Articles in the Times and the Buzzfeed are good reminders of just how privileged we are. I include in this statement everyone who is reading this on a computer, or has the option to. I’ve been thinking a lot about the folks I worked with doing supportive services in low-income housing. Even those who joined Xfinity’s $10 a month internet program usually couldn’t afford a decent computer. And this was in an area where good broadband was available in the first place.

This crisis is dramatically underscoring how socioeconomically divided the US really is. Poor people in the city often don’t have access to the internet, and can’t afford to keep their phone on much of the time, let alone buy a data plan that will address their needs. They are cut off from the information and communication so many of us take for granted. And they face an understaffed and overextended network of safety net services.

The rural poor are in even worse shape, having little access to broadband even if they can afford it. On top of that, they often have little access to public health resources, food banks, and other aspects of a cobbled-together safety net.

This is what privilege looks like.

Class is a factor everywhere, of course, and all over the developed world the people losing their jobs are the people who can least afford it, and the people risking their lives to provide us with groceries and other essentials are certainly not the wealthy, nor even the tattered remains of the middle class.

I keep coming back to something a Finnish friend told me when she was preparing to come to the US for an extended visit, though. She said she didn’t consider the States a first-world country. This was back in 2006. Things have not, on the whole, improved.

Not being a first-world country during this crisis is a terrifying notion.

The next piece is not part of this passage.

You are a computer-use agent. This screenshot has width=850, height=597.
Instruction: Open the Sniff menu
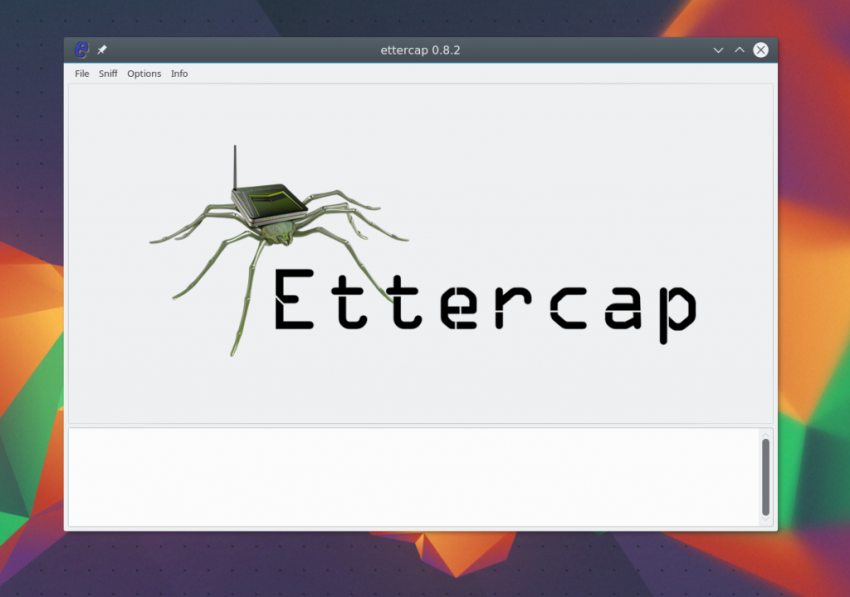coord(108,74)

None of this is to say, of course, that our situation in any way compares to catastrophe faced by most nations in the developing world.

But it is to say we fall far short of where we should be. Like other nations with large income inequality, our health care is tip-top, if you can afford it. Our broadband is fast, if you can afford it. Our technology is cutting edge, if you can afford it. Our education system is second to none, if you can afford to live in certain places, or now if you can afford to access it online.

This is what privilege looks like.

This profound gap was already a life or death issue for many poor people in America. And now it is becoming more and more starkly obvious. In this crisis, your income may be a determinative factor in whether you live or die. Hospitals in rural areas will be swamped quickly and easily. The wealthy will be evacuated to cities with larger hospitals. And we will lose people on the new front lines of our food supply chain — our food processors, our factory workers, and our supermarket clerks, to say nothing of our army of underpaid delivery drivers.

Your income may be a determinative factor in whether you live or die.

As Americans, are we okay with that?